▸ WORK INSTRUCTION: Copy nothing but the lines from the one containing "Where should I" through the last line of the records, repeated exactly and without pictures.

▸ DATA FOR ANALYSIS:
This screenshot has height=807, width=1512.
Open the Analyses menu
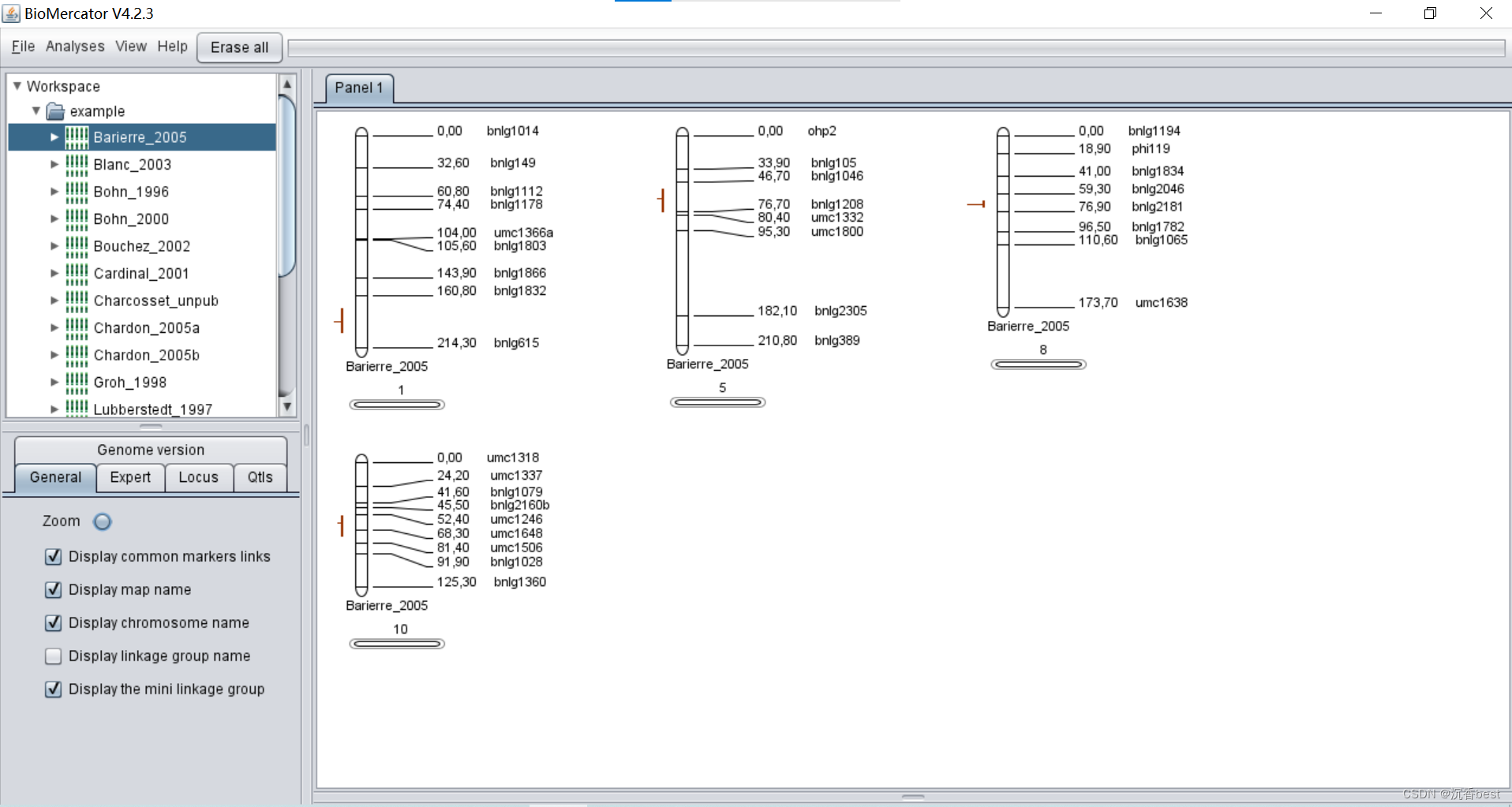click(75, 46)
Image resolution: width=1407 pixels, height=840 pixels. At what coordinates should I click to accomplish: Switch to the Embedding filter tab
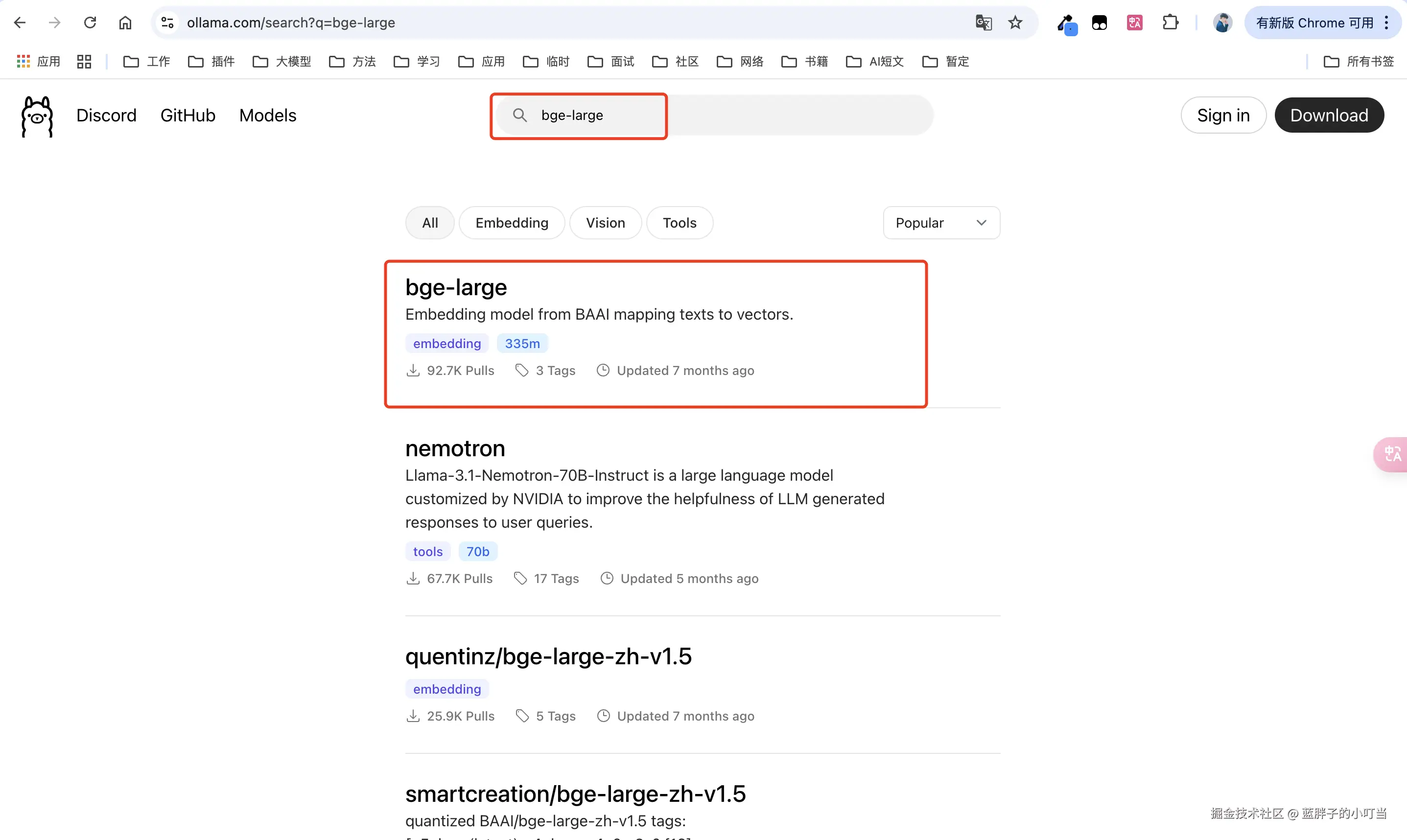511,222
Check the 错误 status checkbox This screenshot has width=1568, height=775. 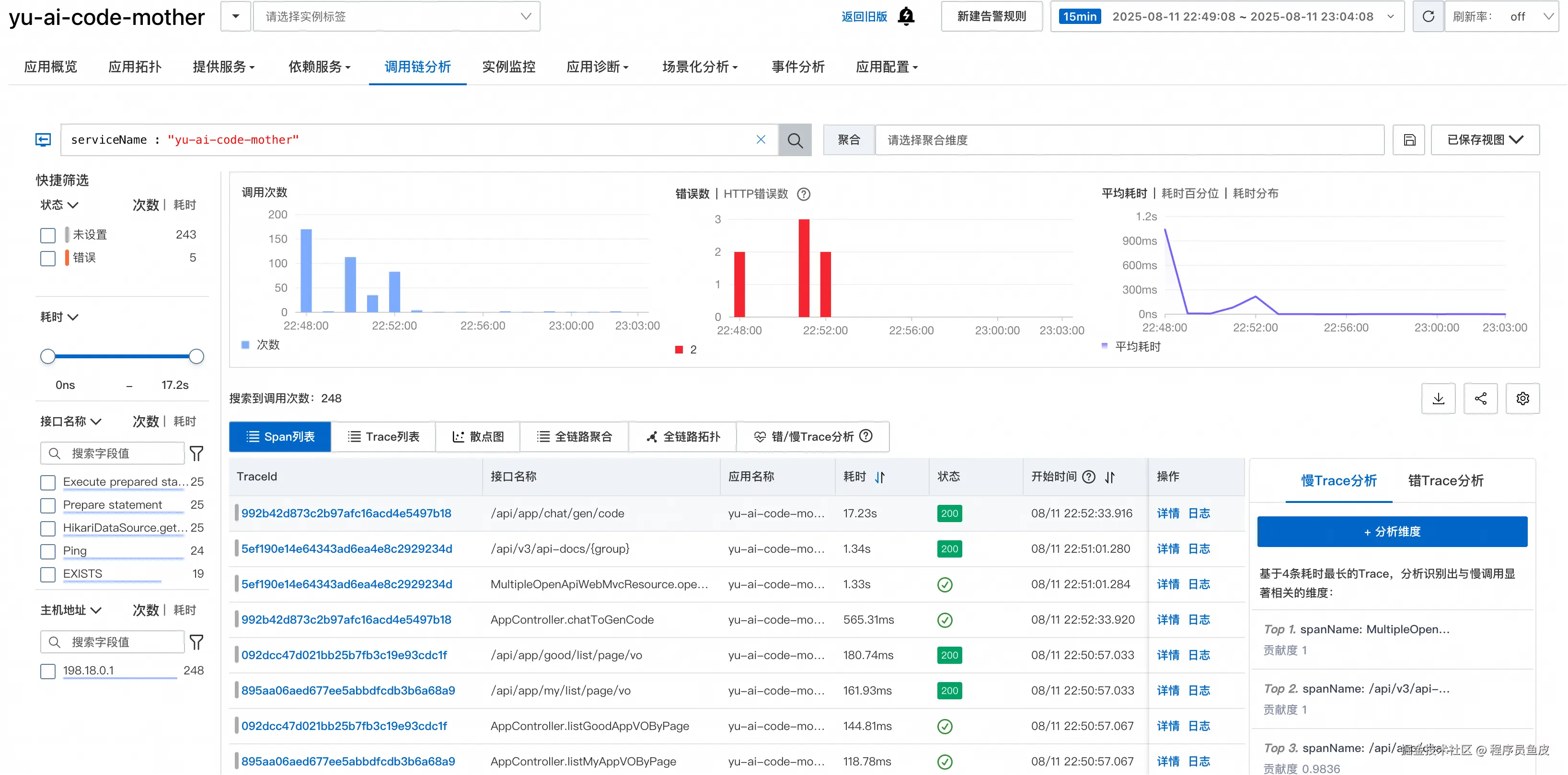[47, 259]
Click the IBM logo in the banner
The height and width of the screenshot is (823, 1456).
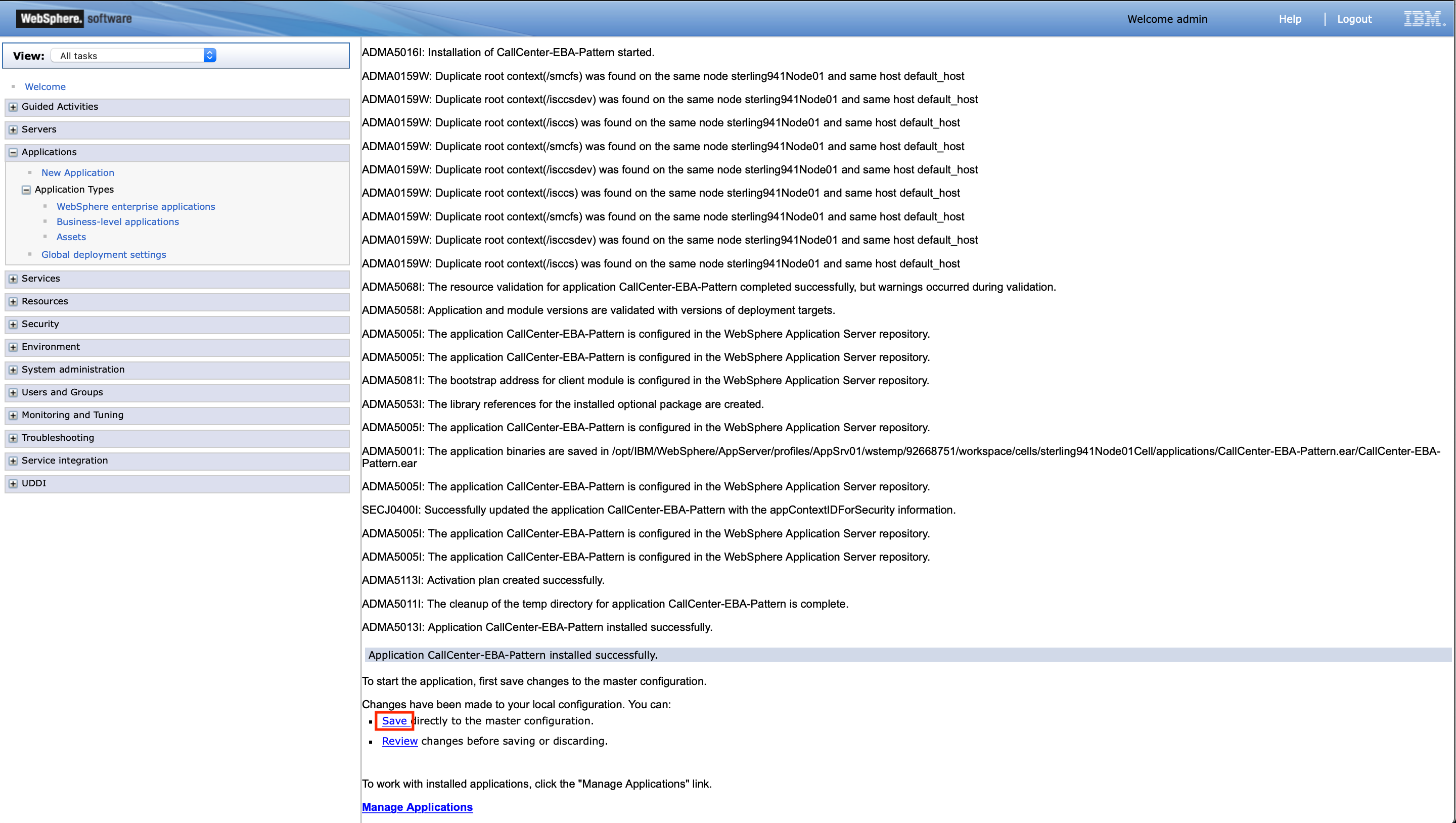coord(1423,19)
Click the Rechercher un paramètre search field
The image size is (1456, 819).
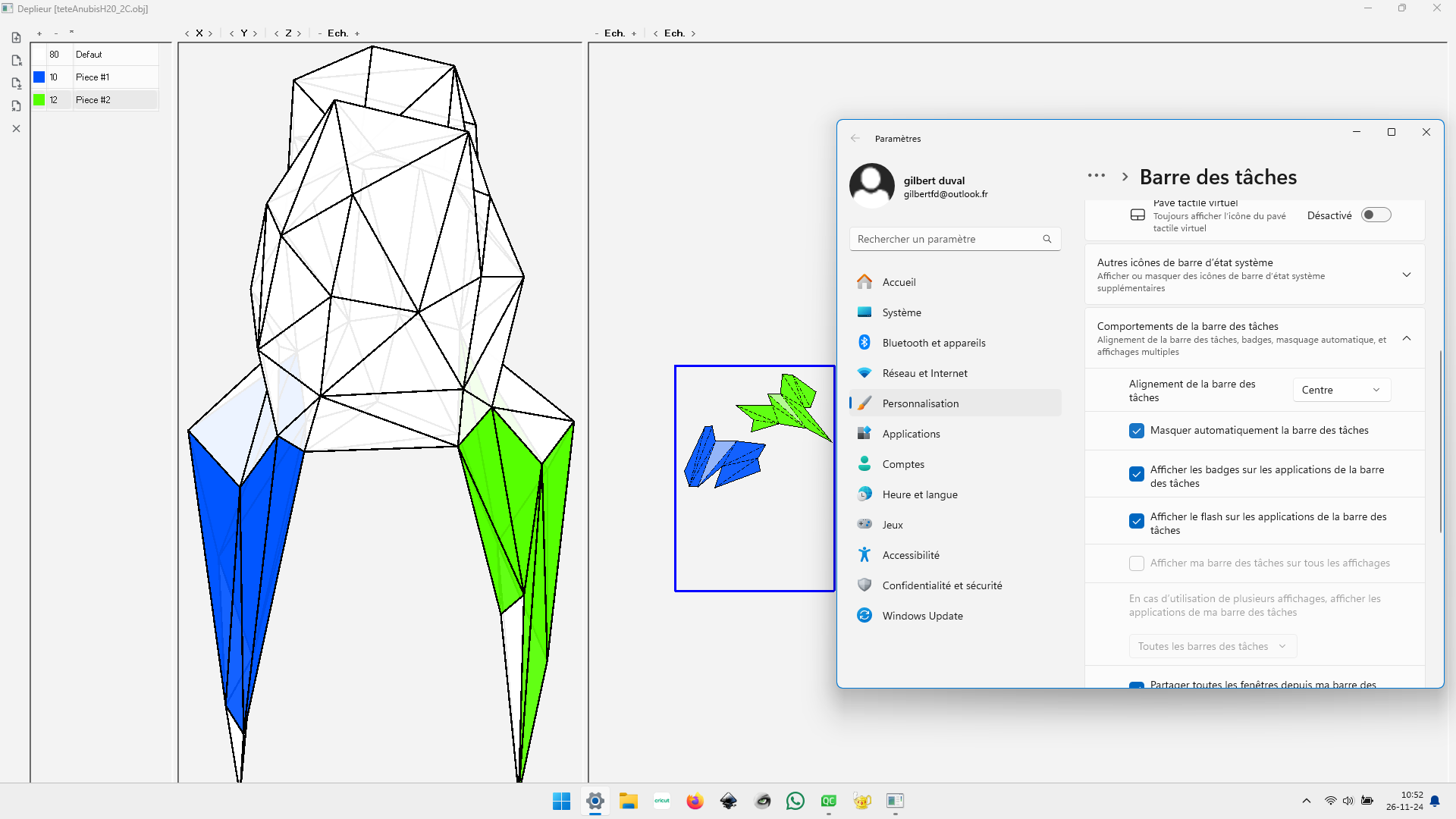point(948,239)
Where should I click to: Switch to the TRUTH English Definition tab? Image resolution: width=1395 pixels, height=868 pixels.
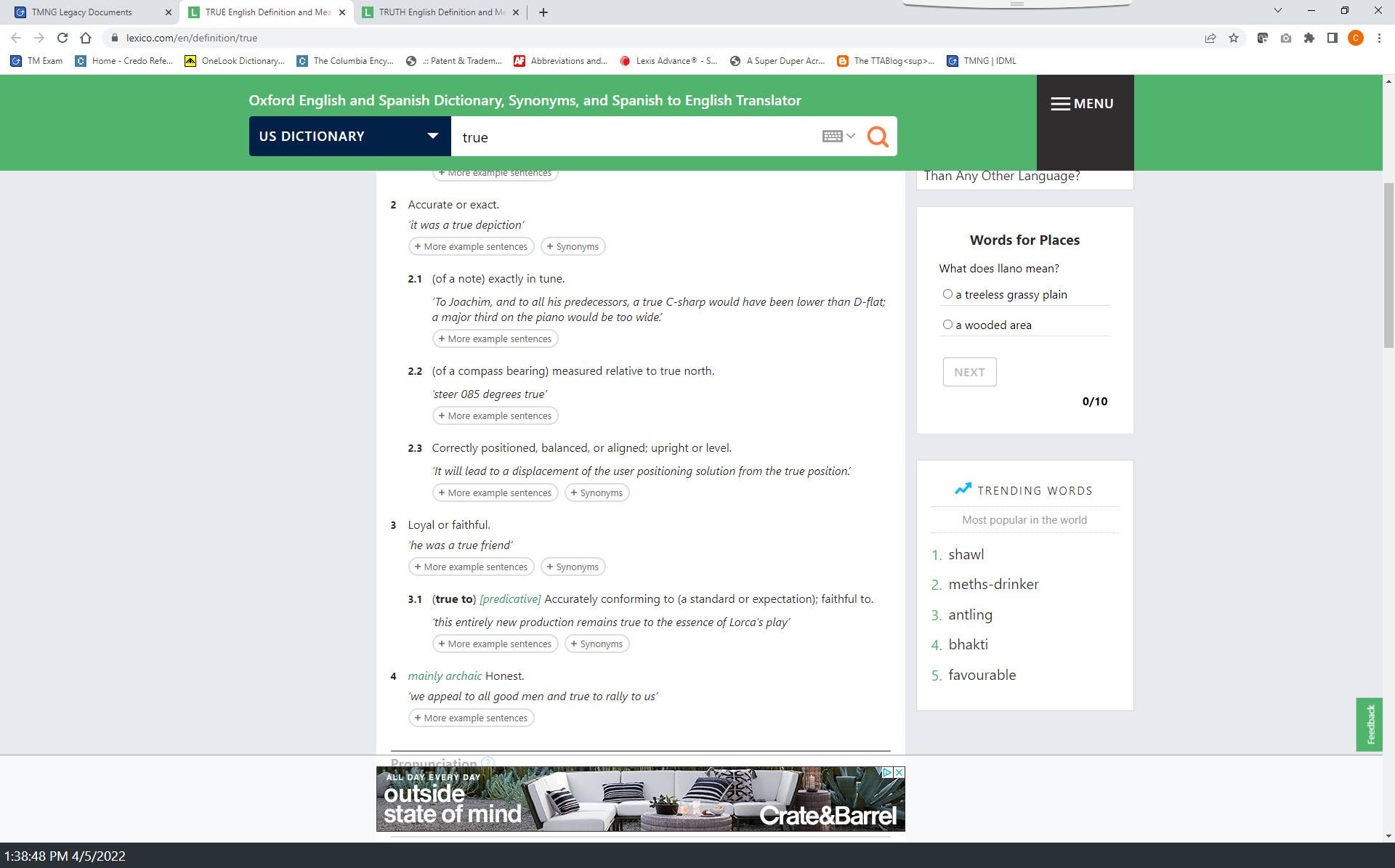[441, 12]
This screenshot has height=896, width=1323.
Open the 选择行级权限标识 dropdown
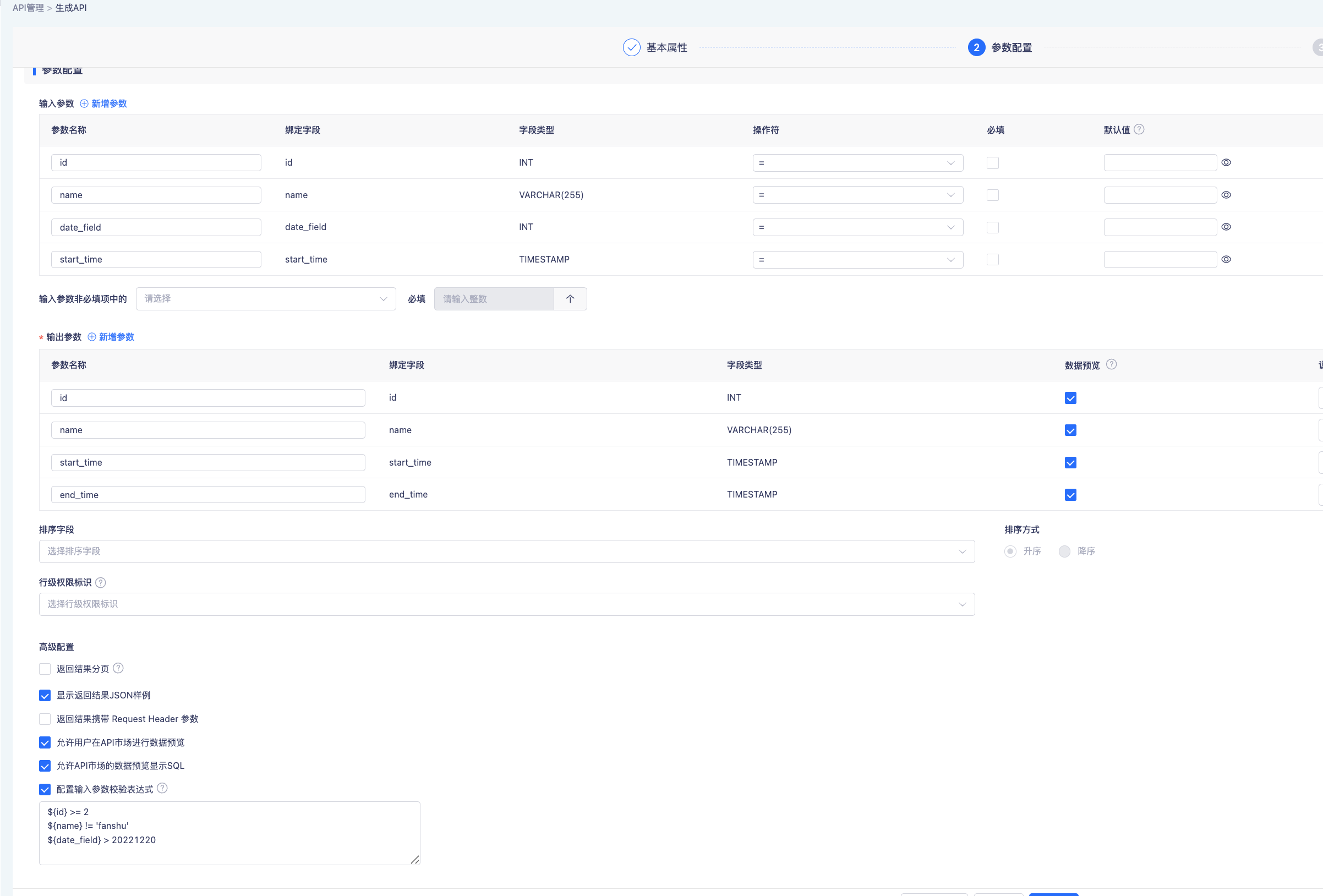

▸ ANSWER FOR THE TASK:
Where should I click to: Switch to the TRUTH English Definition tab? Image resolution: width=1395 pixels, height=868 pixels.
[441, 12]
This screenshot has height=896, width=1323.
Open the 选择行级权限标识 dropdown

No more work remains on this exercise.